Ablative of Agent (2/2)

It’s critical to differentiate the Ablative of Instrument and Ablative of Agent.

  • Instrument uses [ablative]; Agent uses [ab/ā + ablative]

Exempla

  • He perished by the sword: gladiō occīsus est.
  • He was killed by the enemy: ab hoste occīsus est.
  • He was vexed with a problem: curā vexātus est.
  • He was haunted by the ghosts of his past: ab manibus priscīs vexātus est.

With the first example, the sword is the tool used to kill him, not the sentient agent committing the act. With the second example, the problem is the source of his worries, but the problem is not a sentient agent.

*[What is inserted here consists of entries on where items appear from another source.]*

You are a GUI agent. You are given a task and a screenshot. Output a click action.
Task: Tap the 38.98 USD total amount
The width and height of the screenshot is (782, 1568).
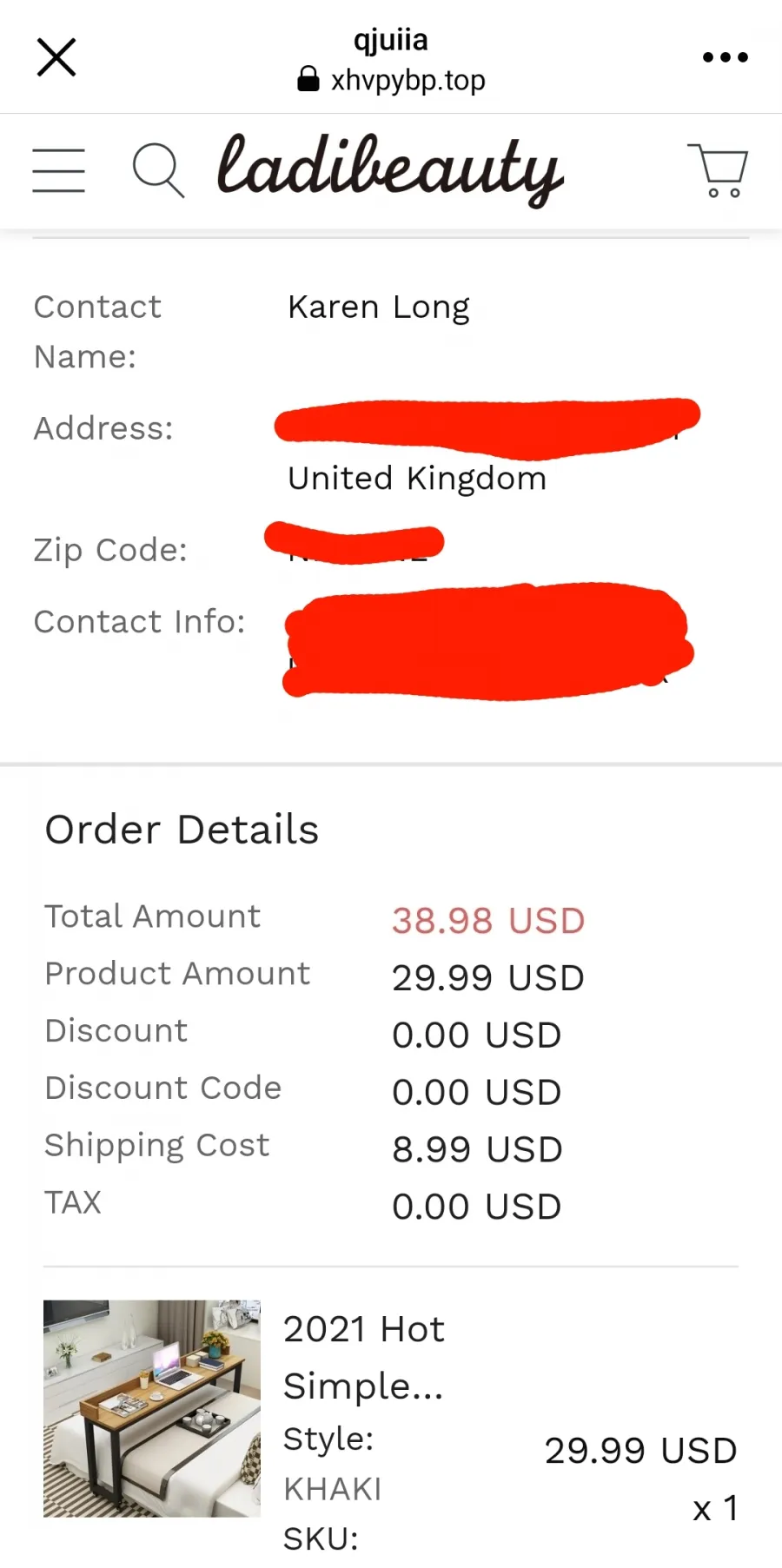coord(488,921)
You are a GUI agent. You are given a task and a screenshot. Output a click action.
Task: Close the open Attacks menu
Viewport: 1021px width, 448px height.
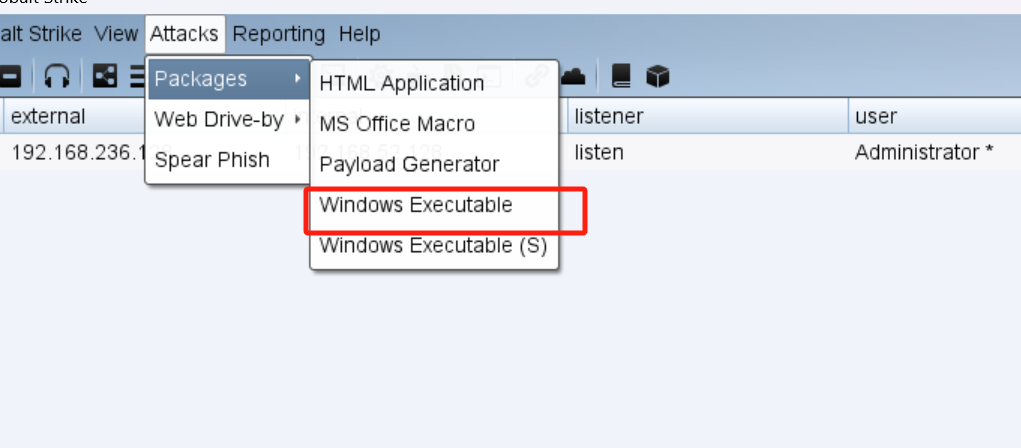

The Ablative of Instrument has a sense of inanimate agency, but only the Ablative of Agent carries a sense of animate agency.

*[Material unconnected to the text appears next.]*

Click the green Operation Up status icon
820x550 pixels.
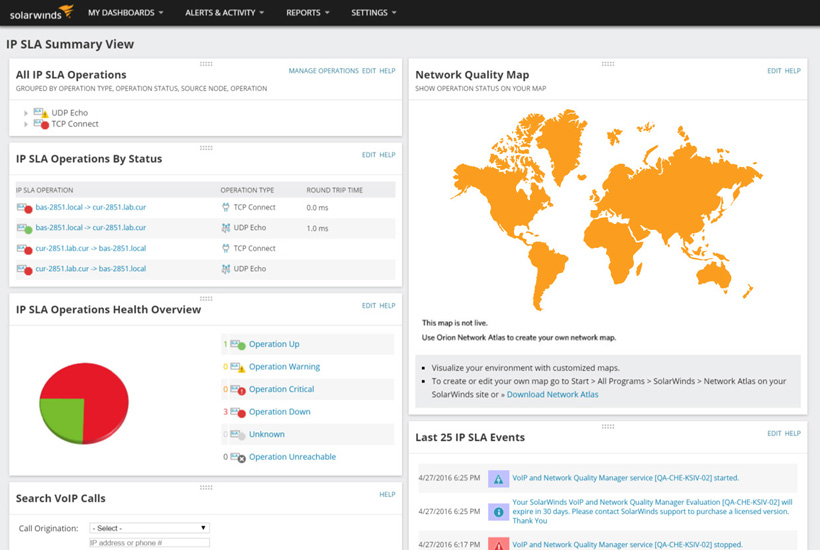coord(237,345)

  • Animals tend to sit in the seam between these two options: sometimes they are instruments, sometimes agents. Look for ā/ab! This will not only help to make the silly distinction, but also help to show the kind of agency the author is attempting to associated with the ablative construction.

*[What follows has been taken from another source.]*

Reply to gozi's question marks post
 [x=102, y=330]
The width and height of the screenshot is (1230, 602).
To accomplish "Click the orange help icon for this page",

For more on the Ablative of Instrument: http://wp.me/p2eimD-52

The Essential AG: 405n2; 405bn2

2 comments on “Ablative of Agent (2/2)

  1. Rob Groves says:

    Love the discussion–I just spoke with my students the other day about animals as interestingly in bewteen sentient and non-sentient, but there’s a problem with your Latin. “vexatur est” is an impossible form. My guess is you’ve accidentally blended vexatus est (perfect) with vexatur (present). Hope that helps!

  2. rsmease says:

    Silly typo; thanks Rob! Hope you’re enjoying your weekend.